───── DATA FOR THIS EXERCISE ─────

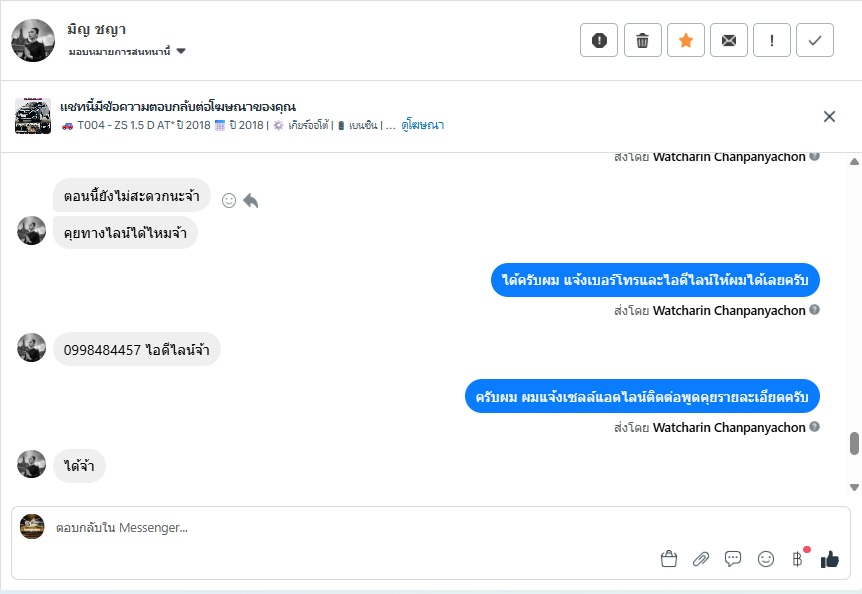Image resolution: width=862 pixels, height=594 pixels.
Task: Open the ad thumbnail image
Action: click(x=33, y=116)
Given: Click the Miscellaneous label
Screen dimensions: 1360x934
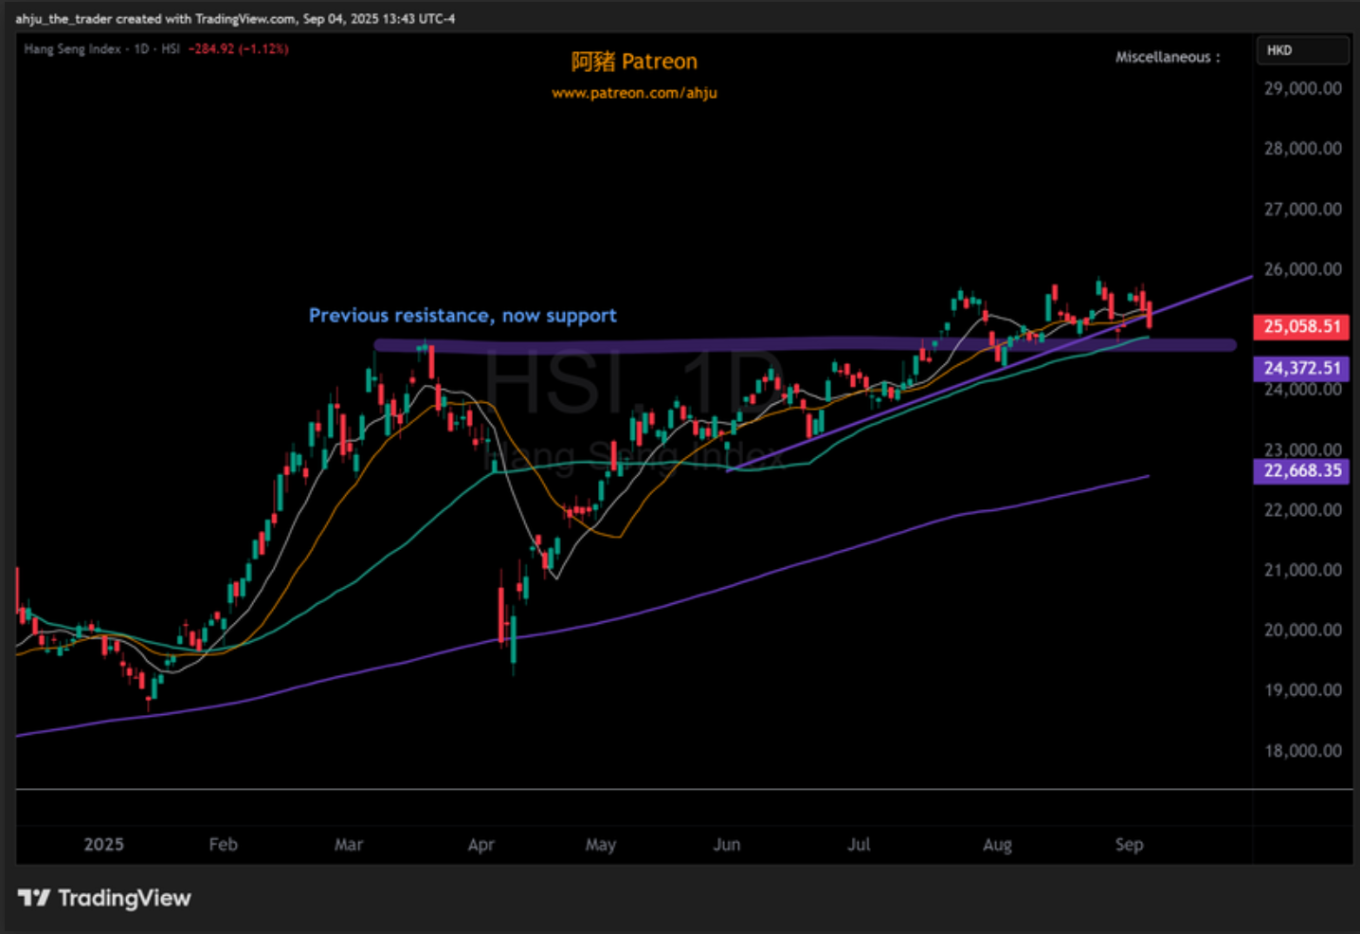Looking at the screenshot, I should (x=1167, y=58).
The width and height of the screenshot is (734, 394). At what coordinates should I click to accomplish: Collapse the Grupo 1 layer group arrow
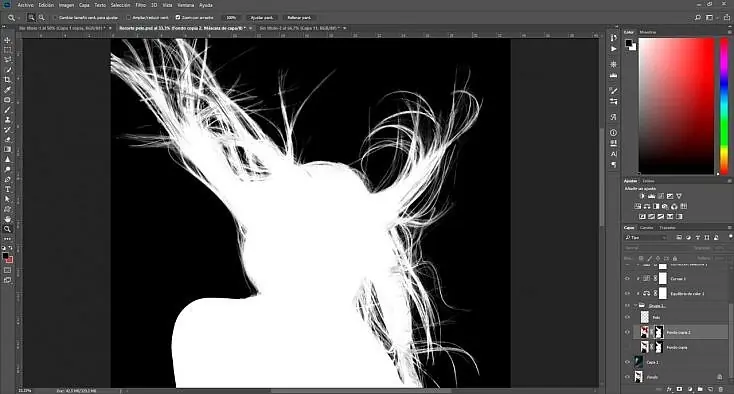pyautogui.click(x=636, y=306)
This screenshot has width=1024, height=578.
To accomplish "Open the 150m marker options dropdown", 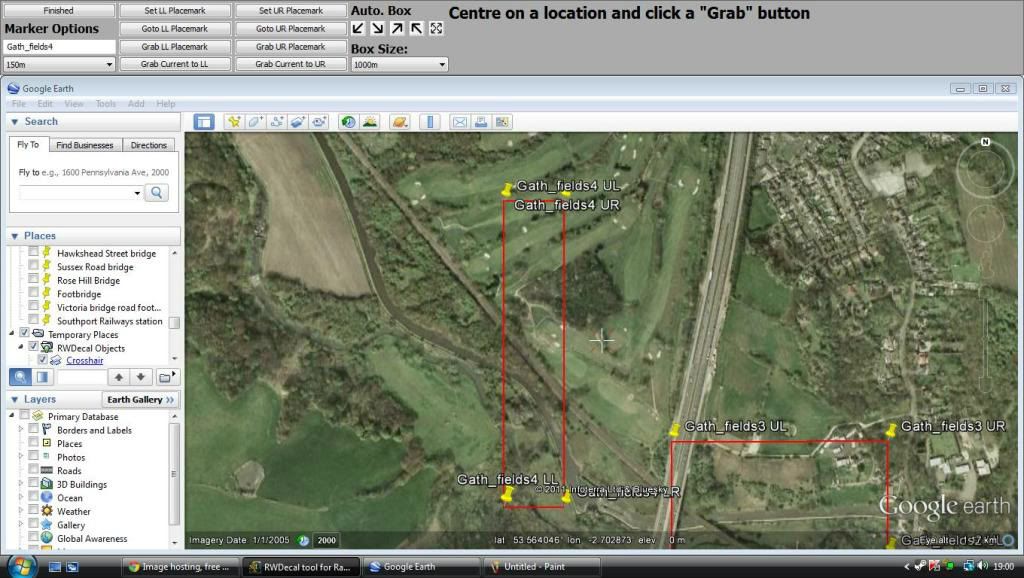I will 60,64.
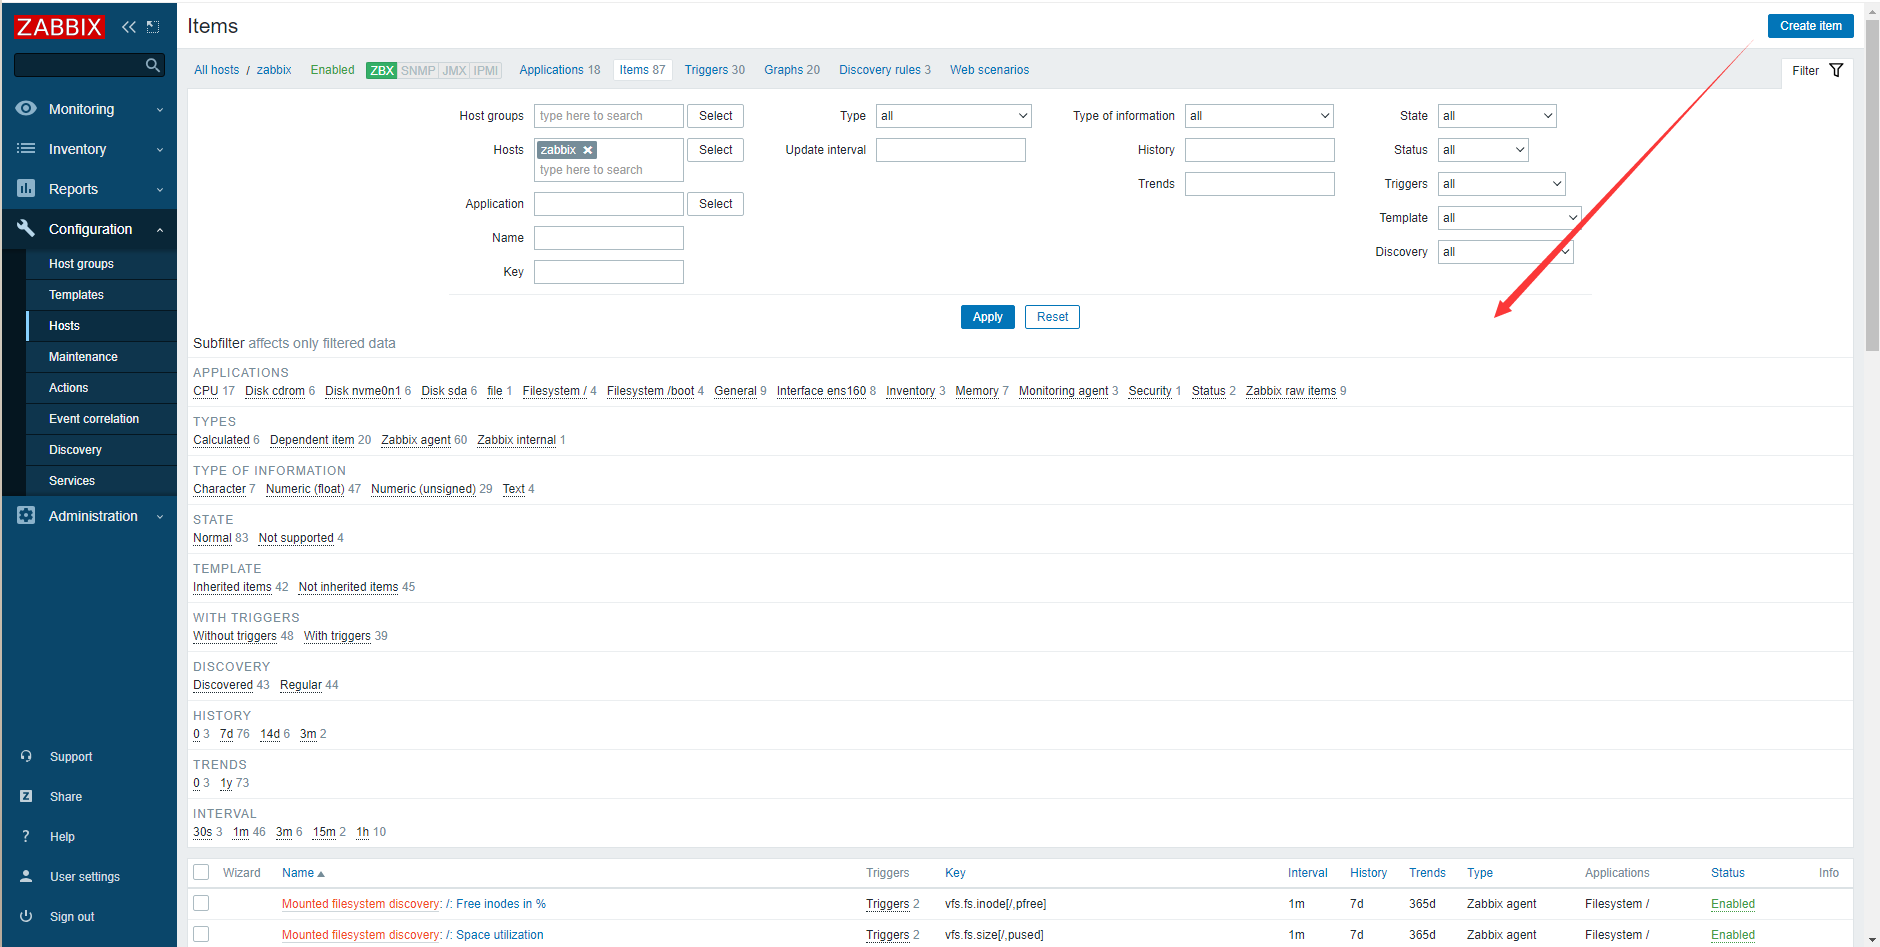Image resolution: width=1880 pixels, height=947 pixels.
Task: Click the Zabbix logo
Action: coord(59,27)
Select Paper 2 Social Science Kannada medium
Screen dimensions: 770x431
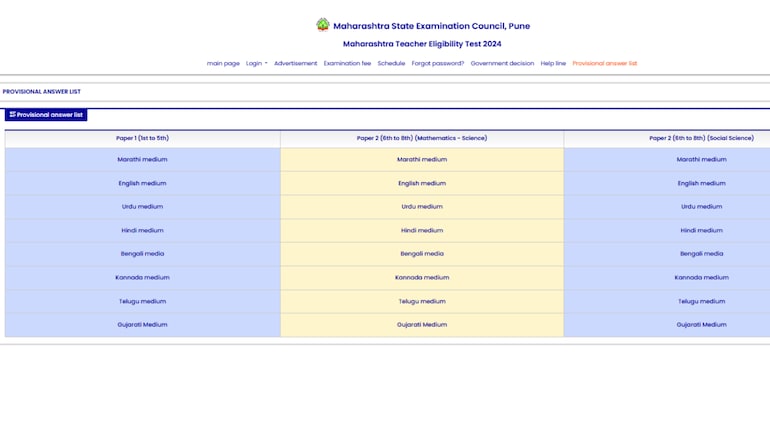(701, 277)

─────

= PROBLEM TO WORK ON =
With all pictures excluded, output exactly the lines from the one containing "Select Paper 2 Social Science Kannada medium" through the final line of the entries, inclusive.

= COMPLETED TASK =
Select Paper 2 Social Science Kannada medium
Screen dimensions: 770x431
(701, 277)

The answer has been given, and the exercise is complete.